# Multi-scale overlay guidance (image + optional text prompts)

This notebook adds a multi-scale CLIP loss: large scale keeps the global silhouette, small scale enriches texture/details.

In [None]:
import numpy as np
import rp
import torch
import torch.nn as nn
import source.stable_diffusion as sd
from easydict import EasyDict
from source.learnable_textures import LearnableImageFourier
from source.stable_diffusion_labels import NegativeLabel
from itertools import chain
from source.clip import get_clip_image_similarity, get_clip_logits


In [None]:
# Image prompts (required)
image_prompt_a = rp.load_image('source/GI.jpg')
image_prompt_b = rp.load_image('source/HI.jpg')
image_prompt_c = rp.load_image('source/HSR.jpg')
image_prompt_d = rp.load_image('source/zzz.jpg')

image_prompt_a = rp.as_rgb_image(rp.as_float_image(image_prompt_a))
image_prompt_b = rp.as_rgb_image(rp.as_float_image(image_prompt_b))
image_prompt_c = rp.as_rgb_image(rp.as_float_image(image_prompt_c))
image_prompt_d = rp.as_rgb_image(rp.as_float_image(image_prompt_d))


In [None]:
# Text prompts (optional). Leave '' to disable.
text_prompt_w = ''
text_prompt_x = ''
text_prompt_y = ''
text_prompt_z = ''

text_prompt_weight = 0.5  # 0 disables text guidance


In [None]:
# Multi-scale loss configuration
# Use higher weights for larger scales to keep global structure, smaller for detail.
multi_scales = [1.0, 0.5, 0.25]
multi_scale_weights = [1.0, 0.5, 0.25]
assert len(multi_scales) == len(multi_scale_weights)


In [None]:
s = sd._get_stable_diffusion_singleton()
DEVICE = s.device

# Learnable texture setup
bottom_image = LearnableImageFourier(512, 512, 3).to(DEVICE)
top_image = LearnableImageFourier(512, 512, 3).to(DEVICE)

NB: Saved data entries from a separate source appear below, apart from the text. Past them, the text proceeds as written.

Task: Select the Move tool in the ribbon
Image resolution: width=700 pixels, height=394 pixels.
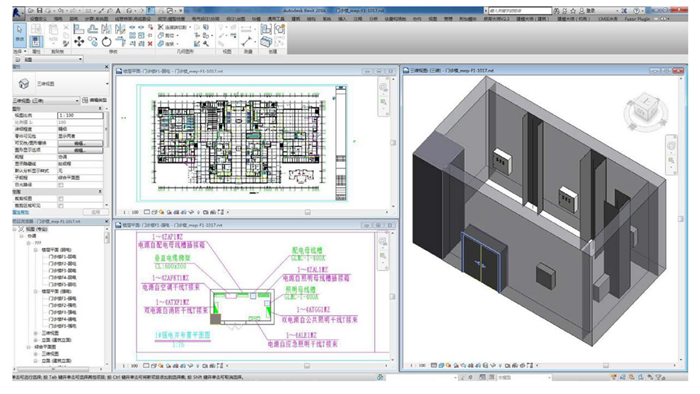Action: point(79,42)
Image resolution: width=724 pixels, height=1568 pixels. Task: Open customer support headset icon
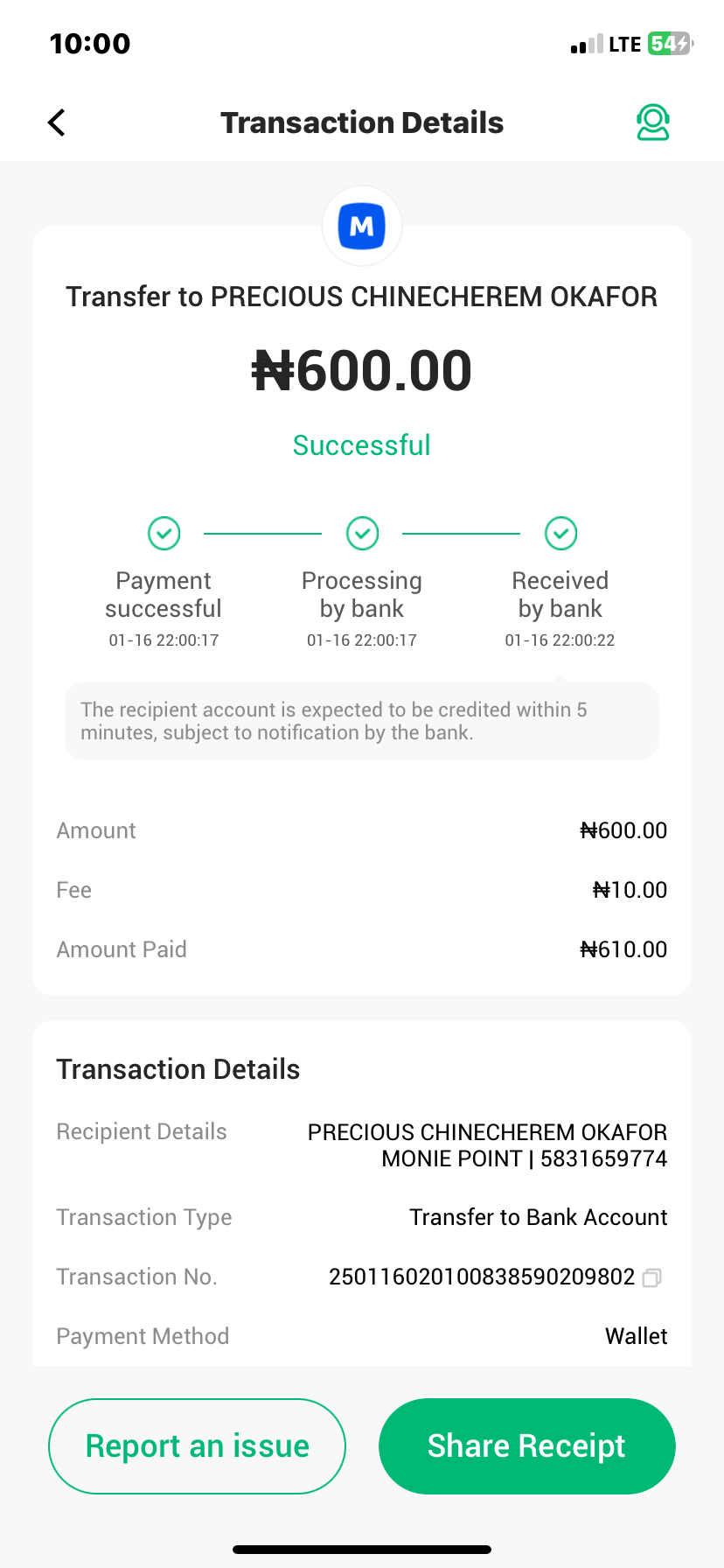652,122
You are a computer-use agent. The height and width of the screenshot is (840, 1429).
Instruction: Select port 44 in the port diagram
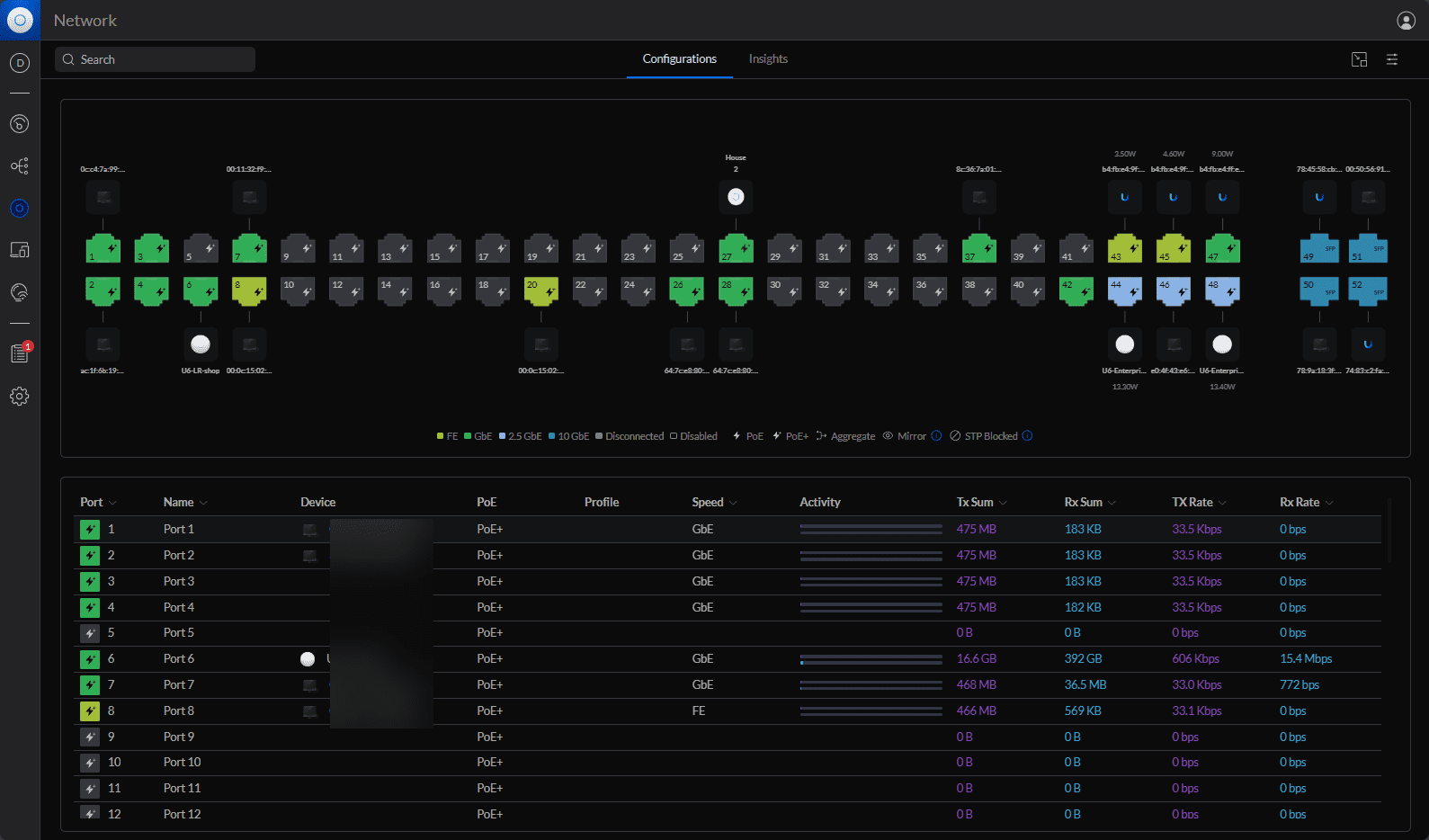pyautogui.click(x=1124, y=290)
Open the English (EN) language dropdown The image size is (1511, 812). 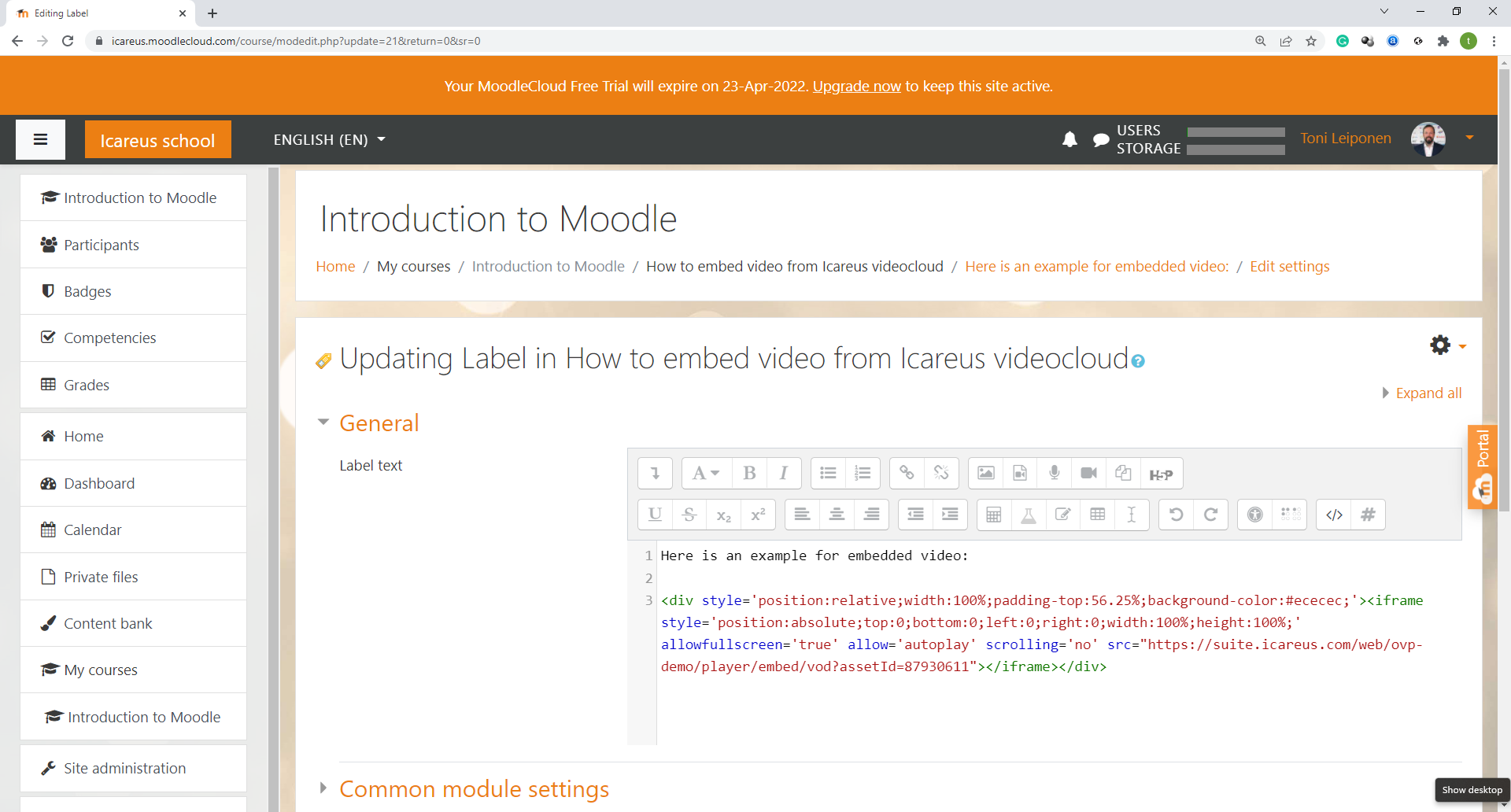tap(329, 139)
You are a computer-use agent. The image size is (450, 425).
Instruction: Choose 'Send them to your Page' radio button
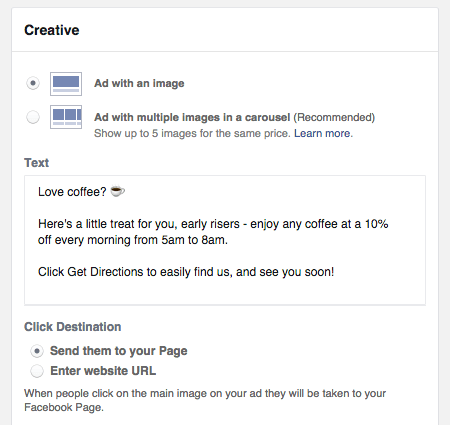[37, 351]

def simulate_overlay(bottom, top, clean=True):
    if clean:
        exp=1
        brightness=3
        black=0
    else:
        exp=rp.random_float(.5,1)
        brightness=rp.random_float(1,5)
        black=rp.random_float(0,.5)
        bottom=rp.blend(bottom,black,rp.random_float())
        top=rp.blend(top,black,rp.random_float())
    return (bottom**exp * top**exp * brightness).clamp(0,99).tanh()

def bottom_image_torch():
    return bottom_image()

def top_image_torch():
    return top_image()

learnable_image_w = lambda: simulate_overlay(bottom_image_torch(), top_image_torch().rot90(k=0, dims=[1,2]))
learnable_image_x = lambda: simulate_overlay(bottom_image_torch(), top_image_torch().rot90(k=1, dims=[1,2]))
learnable_image_y = lambda: simulate_overlay(bottom_image_torch(), top_image_torch().rot90(k=2, dims=[1,2]))
learnable_image_z = lambda: simulate_overlay(bottom_image_torch(), top_image_torch().rot90(k=3, dims=[1,2]))

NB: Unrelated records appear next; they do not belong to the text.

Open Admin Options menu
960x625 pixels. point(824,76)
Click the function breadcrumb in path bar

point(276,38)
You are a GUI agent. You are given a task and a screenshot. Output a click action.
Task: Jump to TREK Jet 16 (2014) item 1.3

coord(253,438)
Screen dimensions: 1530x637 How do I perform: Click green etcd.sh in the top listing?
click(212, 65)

image_prompt_a = rp.as_torch_image(image_prompt_a).to(DEVICE)
image_prompt_b = rp.as_torch_image(image_prompt_b).to(DEVICE)
image_prompt_c = rp.as_torch_image(image_prompt_c).to(DEVICE)
image_prompt_d = rp.as_torch_image(image_prompt_d).to(DEVICE)

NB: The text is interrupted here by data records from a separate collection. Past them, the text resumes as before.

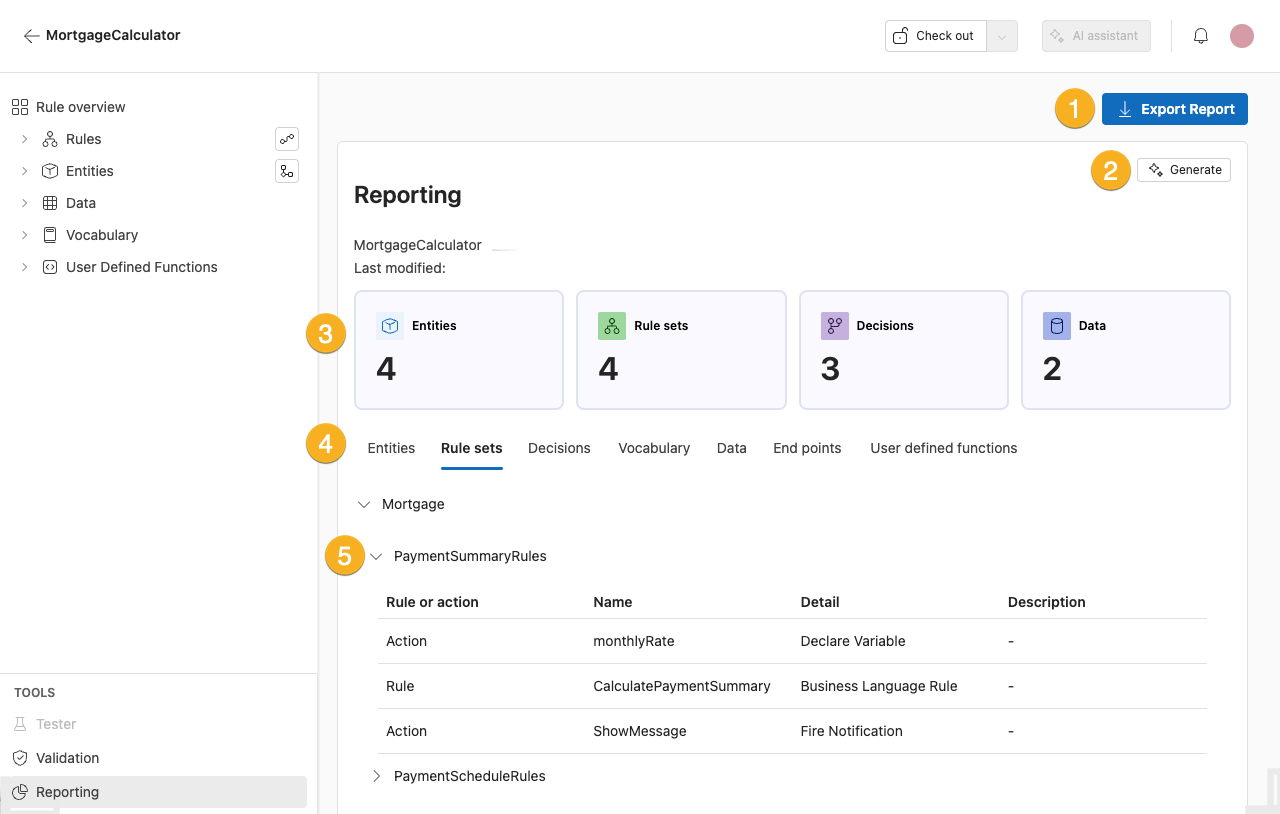
Task: Open the entity diagram icon beside Entities
Action: pos(287,170)
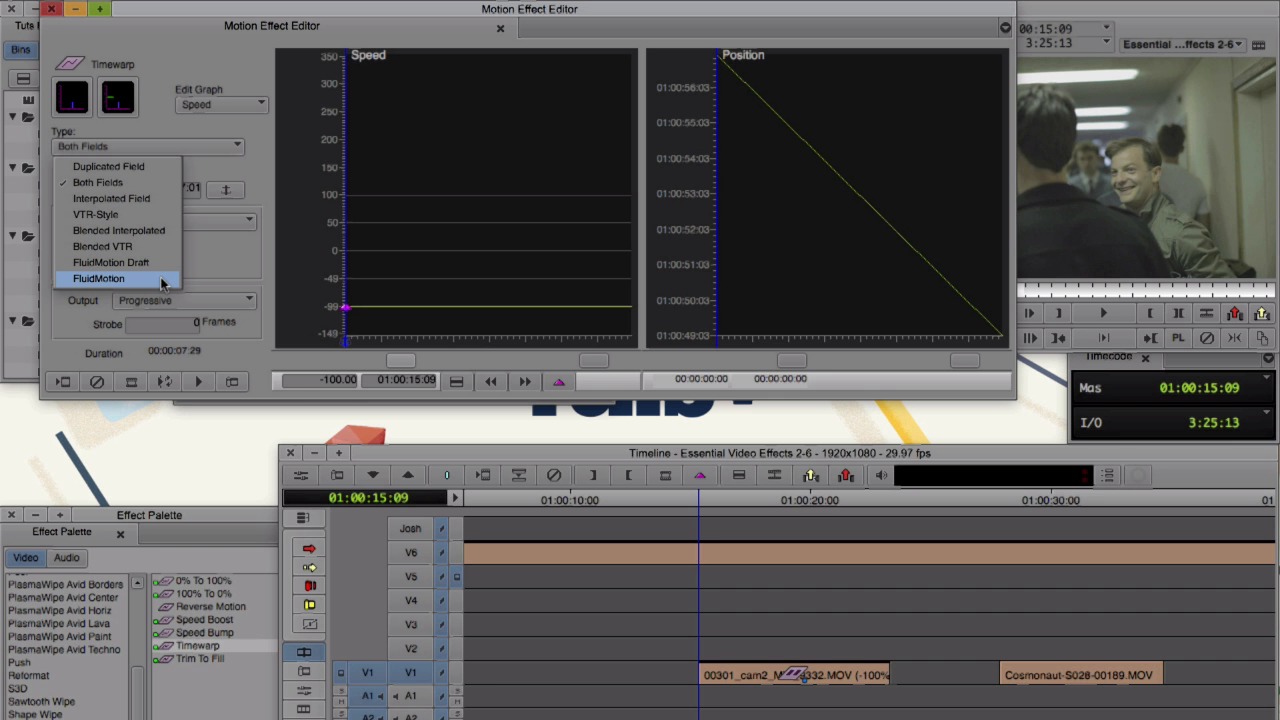Image resolution: width=1280 pixels, height=720 pixels.
Task: Go to previous keyframe in editor
Action: pyautogui.click(x=491, y=382)
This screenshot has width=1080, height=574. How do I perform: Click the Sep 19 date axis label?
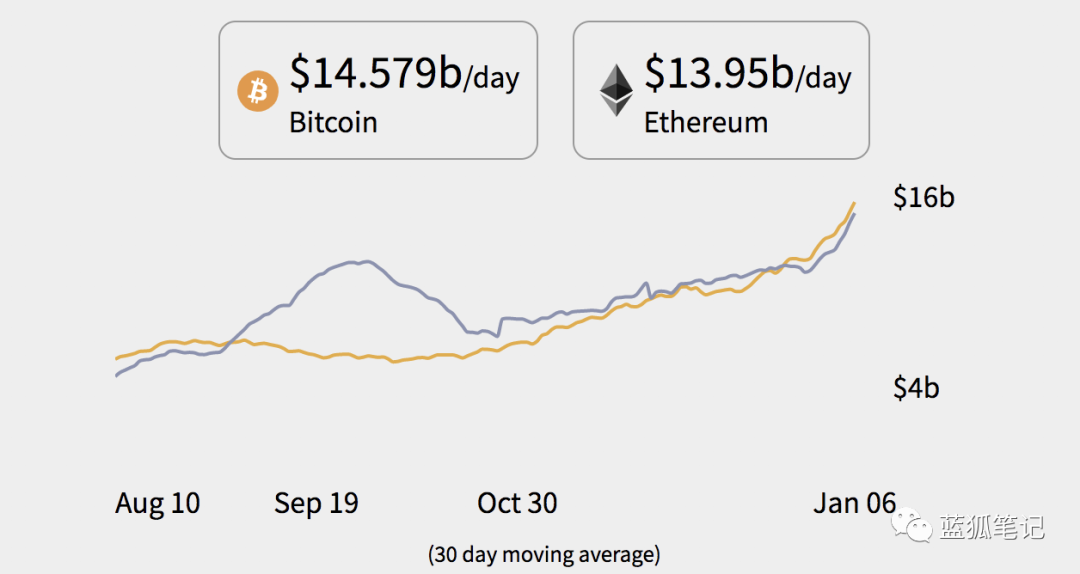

learnable_images = [learnable_image_w, learnable_image_x, learnable_image_y, learnable_image_z]
weights = np.array([1,1,1,1], dtype=np.float32)
weights = weights / weights.sum()
weights = weights * len(weights)

params = chain(bottom_image.parameters(), top_image.parameters())
optim = torch.optim.SGD(params, lr=1e-3)


In [None]:
def multiscale_clip_loss(composite, prompt_image, text_prompt):
    loss = 0.0
    for scale, w in zip(multi_scales, multi_scale_weights):
        if scale == 1.0:
            comp_s = composite
            prompt_s = prompt_image
        else:
            size = int(512 * scale)
            comp_s = rp.torch_resize_image(composite, (size, size))
            prompt_s = rp.torch_resize_image(prompt_image, (size, size))
        loss = loss - w * get_clip_image_similarity(comp_s, prompt_s)
    if text_prompt_weight and text_prompt:
        text_logit = get_clip_logits(composite, text_prompt)[0]
        loss = loss - text_prompt_weight * text_logit
    return loss


In [None]:
NUM_ITER = 10000
DISPLAY_INTERVAL = 200

text_prompts = [text_prompt_w, text_prompt_x, text_prompt_y, text_prompt_z]

ims = []
display_eta = rp.eta(NUM_ITER, title='Status: ')

try:
    for iter_num in range(NUM_ITER):
        display_eta(iter_num)
        for learnable_image, weight, prompt_image, text_prompt in rp.random_batch(
            list(zip(learnable_images, weights, [image_prompt_a, image_prompt_b, image_prompt_c, image_prompt_d], text_prompts)),
            batch_size=1,
        ):
            composite = learnable_image()
            loss = multiscale_clip_loss(composite, prompt_image, text_prompt)
            loss.backward(retain_graph=True)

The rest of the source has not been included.